• Bereitgestellte Zeilen
# # # # #

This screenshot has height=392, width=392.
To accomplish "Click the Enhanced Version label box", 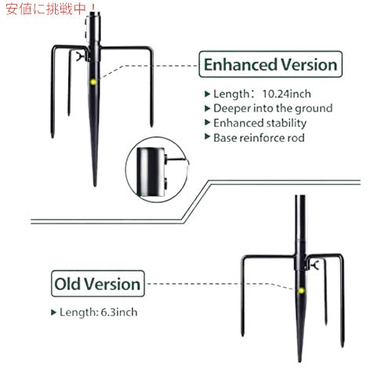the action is tap(270, 64).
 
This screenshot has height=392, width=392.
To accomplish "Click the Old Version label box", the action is tap(98, 284).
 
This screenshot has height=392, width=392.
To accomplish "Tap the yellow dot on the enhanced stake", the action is tap(93, 82).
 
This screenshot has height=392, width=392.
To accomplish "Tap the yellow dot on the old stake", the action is tap(301, 291).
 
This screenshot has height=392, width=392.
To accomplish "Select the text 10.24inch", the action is tap(286, 94).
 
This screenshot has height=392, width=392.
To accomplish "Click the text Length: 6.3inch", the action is tap(99, 312).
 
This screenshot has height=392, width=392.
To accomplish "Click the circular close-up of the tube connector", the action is tap(157, 170).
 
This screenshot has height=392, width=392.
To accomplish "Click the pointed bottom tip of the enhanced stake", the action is tap(95, 186).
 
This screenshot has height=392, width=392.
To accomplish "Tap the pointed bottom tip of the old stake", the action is tap(299, 361).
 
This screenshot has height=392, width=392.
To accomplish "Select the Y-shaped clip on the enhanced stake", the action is tap(79, 56).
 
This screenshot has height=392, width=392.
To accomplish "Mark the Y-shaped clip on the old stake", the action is tap(315, 265).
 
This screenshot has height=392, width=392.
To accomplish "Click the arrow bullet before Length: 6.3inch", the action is tap(53, 312).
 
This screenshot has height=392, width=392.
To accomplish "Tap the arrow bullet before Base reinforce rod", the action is tap(207, 136).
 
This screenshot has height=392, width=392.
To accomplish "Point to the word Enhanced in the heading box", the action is tap(241, 64).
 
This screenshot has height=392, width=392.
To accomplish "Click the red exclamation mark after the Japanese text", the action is tap(92, 9).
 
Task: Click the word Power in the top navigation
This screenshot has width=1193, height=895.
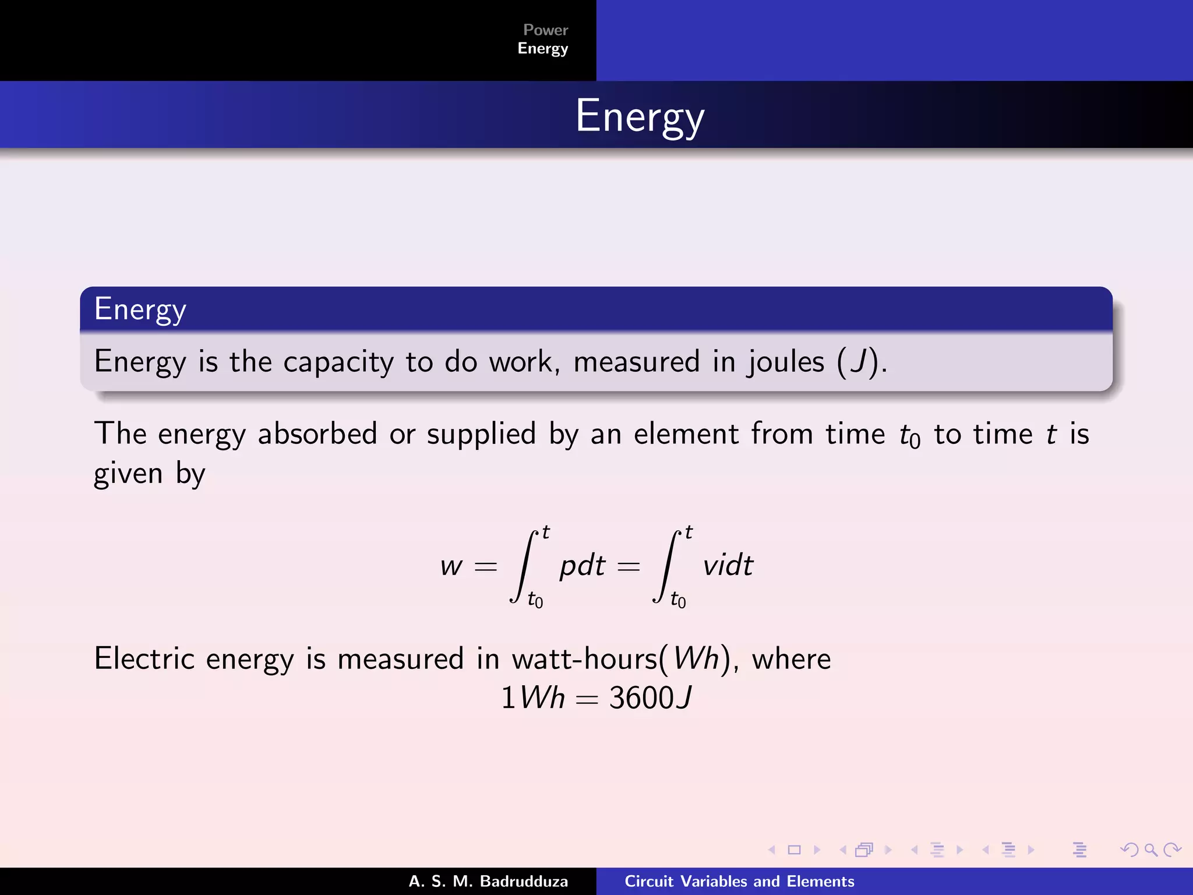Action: (x=545, y=30)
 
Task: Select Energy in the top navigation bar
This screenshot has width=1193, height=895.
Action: (x=542, y=48)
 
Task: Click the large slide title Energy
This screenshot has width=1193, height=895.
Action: (x=640, y=117)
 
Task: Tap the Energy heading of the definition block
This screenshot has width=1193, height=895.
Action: (x=140, y=309)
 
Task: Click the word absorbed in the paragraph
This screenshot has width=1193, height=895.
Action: (x=317, y=434)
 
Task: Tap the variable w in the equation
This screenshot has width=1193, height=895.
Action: (x=451, y=566)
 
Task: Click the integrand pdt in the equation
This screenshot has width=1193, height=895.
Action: (x=583, y=566)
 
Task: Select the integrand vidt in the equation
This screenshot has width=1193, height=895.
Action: (x=728, y=565)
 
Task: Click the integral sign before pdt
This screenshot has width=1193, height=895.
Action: (x=523, y=566)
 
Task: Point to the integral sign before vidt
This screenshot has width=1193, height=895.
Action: (x=666, y=566)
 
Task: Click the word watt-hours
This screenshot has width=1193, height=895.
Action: (x=584, y=659)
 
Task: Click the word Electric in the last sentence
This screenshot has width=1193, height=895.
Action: (x=144, y=659)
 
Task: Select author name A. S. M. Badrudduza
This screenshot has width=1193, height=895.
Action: (x=488, y=882)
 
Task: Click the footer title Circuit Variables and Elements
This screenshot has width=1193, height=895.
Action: (x=739, y=882)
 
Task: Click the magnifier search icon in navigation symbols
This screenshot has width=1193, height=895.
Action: (x=1150, y=850)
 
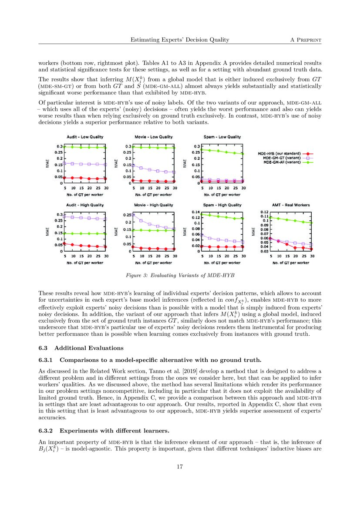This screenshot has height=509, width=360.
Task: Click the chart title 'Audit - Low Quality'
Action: [x=85, y=137]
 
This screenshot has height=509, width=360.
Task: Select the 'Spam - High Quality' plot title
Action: [x=222, y=205]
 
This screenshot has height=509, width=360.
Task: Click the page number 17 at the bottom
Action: [x=180, y=467]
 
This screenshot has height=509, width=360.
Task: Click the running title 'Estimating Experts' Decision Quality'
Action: [x=180, y=40]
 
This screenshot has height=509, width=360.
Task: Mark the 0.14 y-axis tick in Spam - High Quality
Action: [x=196, y=212]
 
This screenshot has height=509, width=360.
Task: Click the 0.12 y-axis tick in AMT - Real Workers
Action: [x=264, y=212]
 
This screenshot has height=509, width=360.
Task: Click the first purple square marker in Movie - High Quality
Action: [x=134, y=215]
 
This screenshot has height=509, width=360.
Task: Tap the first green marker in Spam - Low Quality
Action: [x=202, y=149]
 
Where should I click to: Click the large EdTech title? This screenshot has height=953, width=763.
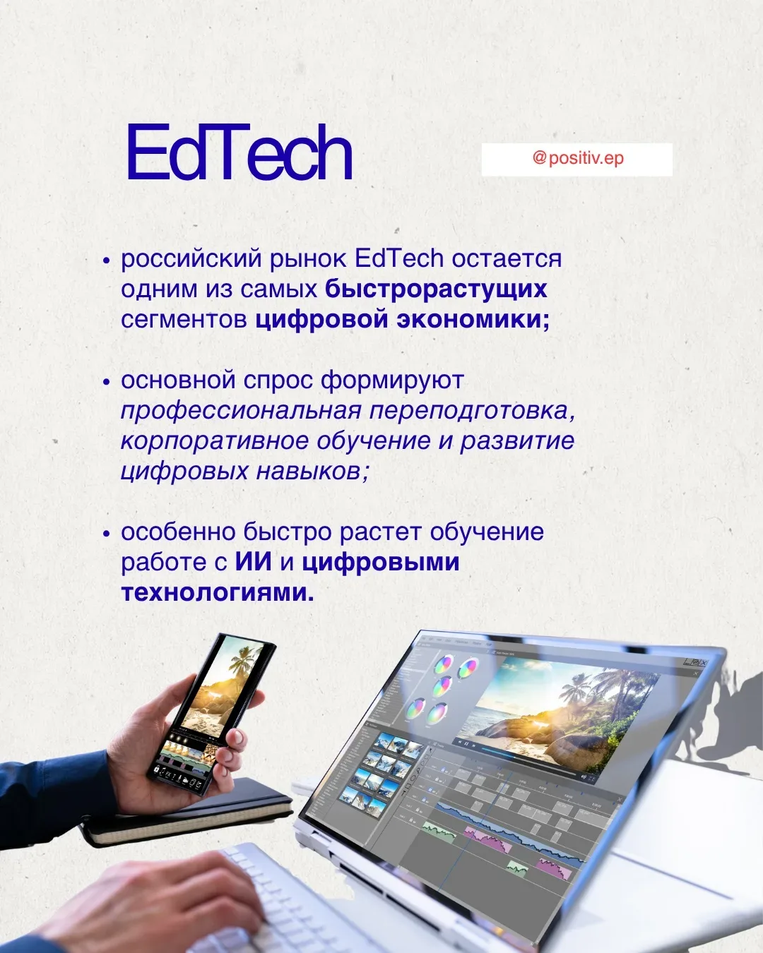(239, 152)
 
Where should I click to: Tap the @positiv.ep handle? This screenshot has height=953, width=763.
(578, 158)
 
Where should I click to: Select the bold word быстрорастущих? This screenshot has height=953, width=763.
(437, 289)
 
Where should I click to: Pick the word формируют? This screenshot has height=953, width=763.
(392, 380)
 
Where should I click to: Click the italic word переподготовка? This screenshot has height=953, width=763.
(472, 412)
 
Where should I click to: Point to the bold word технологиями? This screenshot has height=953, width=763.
(218, 592)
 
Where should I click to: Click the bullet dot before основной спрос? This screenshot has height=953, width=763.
(106, 381)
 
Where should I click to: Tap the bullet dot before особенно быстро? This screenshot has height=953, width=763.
(106, 534)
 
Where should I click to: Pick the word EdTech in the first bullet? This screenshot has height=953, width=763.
(399, 258)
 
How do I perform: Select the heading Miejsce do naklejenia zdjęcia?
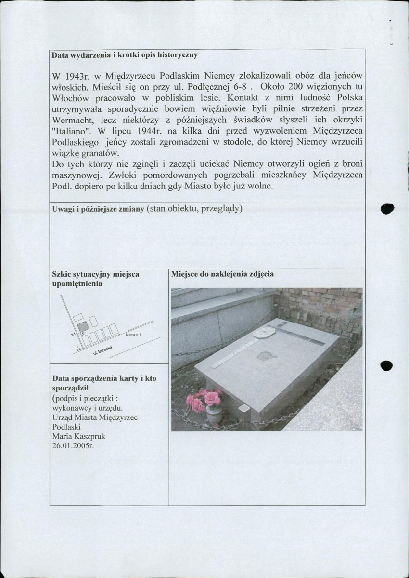[222, 274]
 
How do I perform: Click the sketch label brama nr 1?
[133, 334]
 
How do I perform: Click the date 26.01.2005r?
[72, 445]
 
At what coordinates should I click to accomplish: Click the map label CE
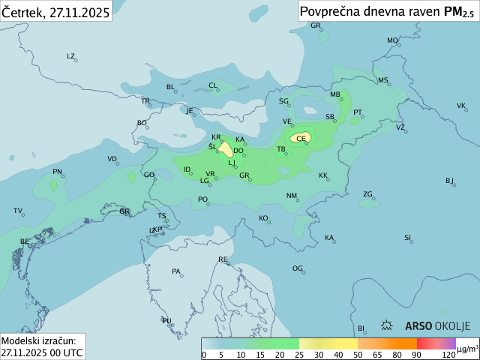(301, 138)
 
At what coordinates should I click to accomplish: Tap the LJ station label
(232, 163)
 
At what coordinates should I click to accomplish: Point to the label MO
(392, 40)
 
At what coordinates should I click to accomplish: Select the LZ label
(71, 56)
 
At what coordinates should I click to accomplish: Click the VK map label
(461, 106)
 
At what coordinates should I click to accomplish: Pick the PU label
(166, 321)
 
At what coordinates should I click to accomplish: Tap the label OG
(298, 268)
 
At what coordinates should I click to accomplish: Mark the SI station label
(408, 238)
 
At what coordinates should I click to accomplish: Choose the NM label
(292, 196)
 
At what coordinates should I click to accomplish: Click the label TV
(18, 211)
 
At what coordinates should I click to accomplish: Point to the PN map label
(57, 172)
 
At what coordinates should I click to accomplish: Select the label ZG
(368, 194)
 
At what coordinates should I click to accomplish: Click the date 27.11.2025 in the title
(80, 12)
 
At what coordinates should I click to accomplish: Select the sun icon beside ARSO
(388, 326)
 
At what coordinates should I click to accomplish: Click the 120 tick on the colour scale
(448, 354)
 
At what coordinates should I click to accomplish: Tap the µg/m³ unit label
(467, 348)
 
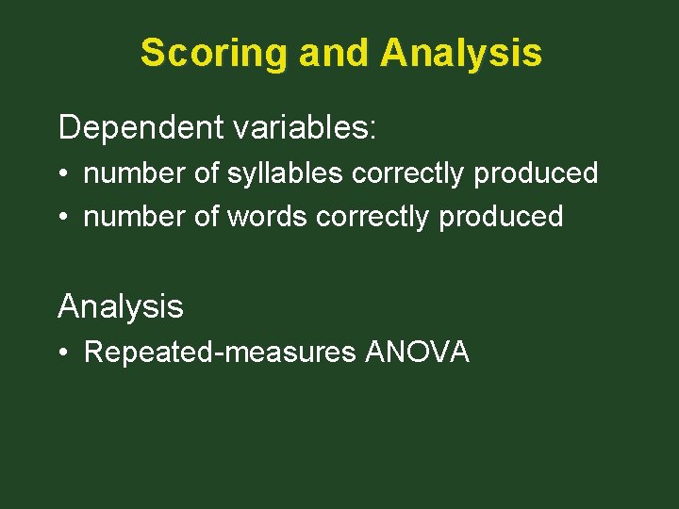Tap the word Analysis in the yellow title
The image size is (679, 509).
[461, 53]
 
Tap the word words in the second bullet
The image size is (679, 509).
[267, 217]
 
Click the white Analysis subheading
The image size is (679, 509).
[121, 306]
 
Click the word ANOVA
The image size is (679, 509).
[417, 353]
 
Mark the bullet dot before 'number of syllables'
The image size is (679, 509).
[63, 174]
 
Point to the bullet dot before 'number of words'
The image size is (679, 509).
[63, 218]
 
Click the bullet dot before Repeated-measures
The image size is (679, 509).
[63, 353]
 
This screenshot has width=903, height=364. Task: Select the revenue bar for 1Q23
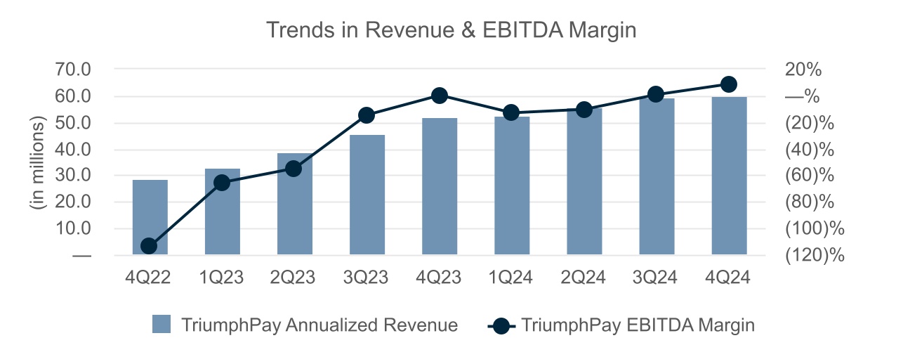click(222, 211)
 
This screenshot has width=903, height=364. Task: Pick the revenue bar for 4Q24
click(729, 176)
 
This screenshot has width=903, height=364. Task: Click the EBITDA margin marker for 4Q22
click(149, 246)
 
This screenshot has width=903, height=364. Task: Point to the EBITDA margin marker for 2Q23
click(294, 169)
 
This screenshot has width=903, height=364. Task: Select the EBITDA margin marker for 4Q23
click(440, 96)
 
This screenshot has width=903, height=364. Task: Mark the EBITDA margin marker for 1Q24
click(512, 112)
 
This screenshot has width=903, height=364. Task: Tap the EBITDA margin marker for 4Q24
click(729, 84)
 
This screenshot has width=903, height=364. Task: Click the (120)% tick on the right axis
click(815, 255)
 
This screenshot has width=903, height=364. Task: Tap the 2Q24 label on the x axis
click(584, 278)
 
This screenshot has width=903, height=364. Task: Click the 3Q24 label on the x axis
click(657, 278)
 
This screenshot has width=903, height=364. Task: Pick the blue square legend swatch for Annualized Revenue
click(162, 325)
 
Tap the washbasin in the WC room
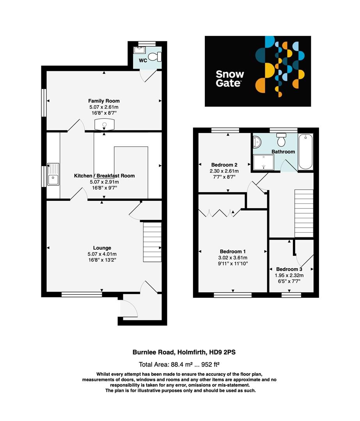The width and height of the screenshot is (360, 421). [139, 50]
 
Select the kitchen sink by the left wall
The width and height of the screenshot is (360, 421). [53, 174]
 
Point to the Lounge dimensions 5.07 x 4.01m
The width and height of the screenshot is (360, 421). [102, 255]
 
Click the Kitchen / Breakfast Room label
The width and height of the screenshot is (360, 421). [105, 176]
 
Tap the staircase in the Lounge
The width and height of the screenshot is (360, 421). [153, 242]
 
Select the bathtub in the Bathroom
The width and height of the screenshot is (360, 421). [305, 152]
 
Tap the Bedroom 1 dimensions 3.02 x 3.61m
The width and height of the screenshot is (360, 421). [233, 258]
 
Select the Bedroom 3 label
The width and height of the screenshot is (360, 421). [289, 269]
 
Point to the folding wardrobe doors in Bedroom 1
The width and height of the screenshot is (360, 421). [219, 212]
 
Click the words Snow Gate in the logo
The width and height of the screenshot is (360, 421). [230, 78]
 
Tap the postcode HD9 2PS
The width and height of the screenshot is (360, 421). [223, 352]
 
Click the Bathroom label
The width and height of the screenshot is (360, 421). [284, 152]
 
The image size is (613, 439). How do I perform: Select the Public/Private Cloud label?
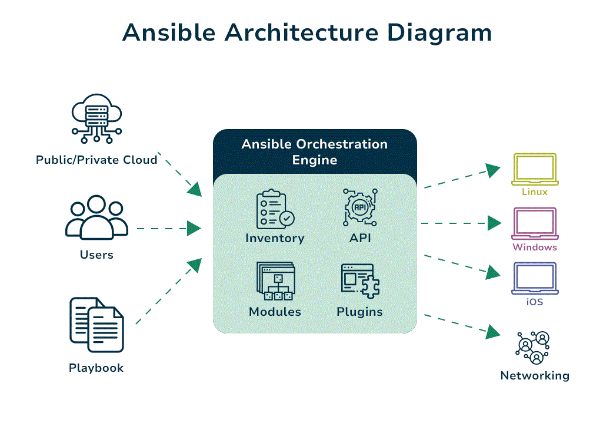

# # # # #

• Auftrag
Geben Sie die Zeilen von der Zeile mit „At what coordinates should I click to accomplish: Click the 120“ bis einschließlich der Zeile mit „click(149, 246)“ erneut wieder und tauschen Sie dabei „bullet dot“ gegen „bullet point“ aus, ohne sonst etwas zu verändern. Lassen Sie die Bilder in Ihrer Antwort weg.

• Bearbeitete Übung
At what coordinates should I click to accomplish: Click the 120 tick on the colour scale
(448, 354)
 
At what coordinates should I click to accomplish: Tap the µg/m³ unit label
(467, 348)
 
Tap the word Analysis in the yellow title
The image size is (679, 509).
[461, 53]
 
Tap the word words in the second bullet
The image size is (679, 509).
[267, 217]
 
Click the white Analysis subheading
The image size is (679, 509).
[121, 306]
 
Click the word ANOVA
The image size is (679, 509).
[417, 353]
 
Mark the bullet point before 'number of syllables'
The image size is (679, 509).
[63, 174]
 
Point to the bullet point before 'number of words'
The image size is (679, 509).
[63, 218]
 
Click the bullet point before Repeated-measures
The image size is (679, 509).
[63, 353]
 
This screenshot has width=903, height=364. Task: Select the revenue bar for 1Q23
click(222, 211)
 
This screenshot has width=903, height=364. Task: Pick the revenue bar for 4Q24
click(729, 176)
 
This screenshot has width=903, height=364. Task: Click the EBITDA margin marker for 4Q22
click(149, 246)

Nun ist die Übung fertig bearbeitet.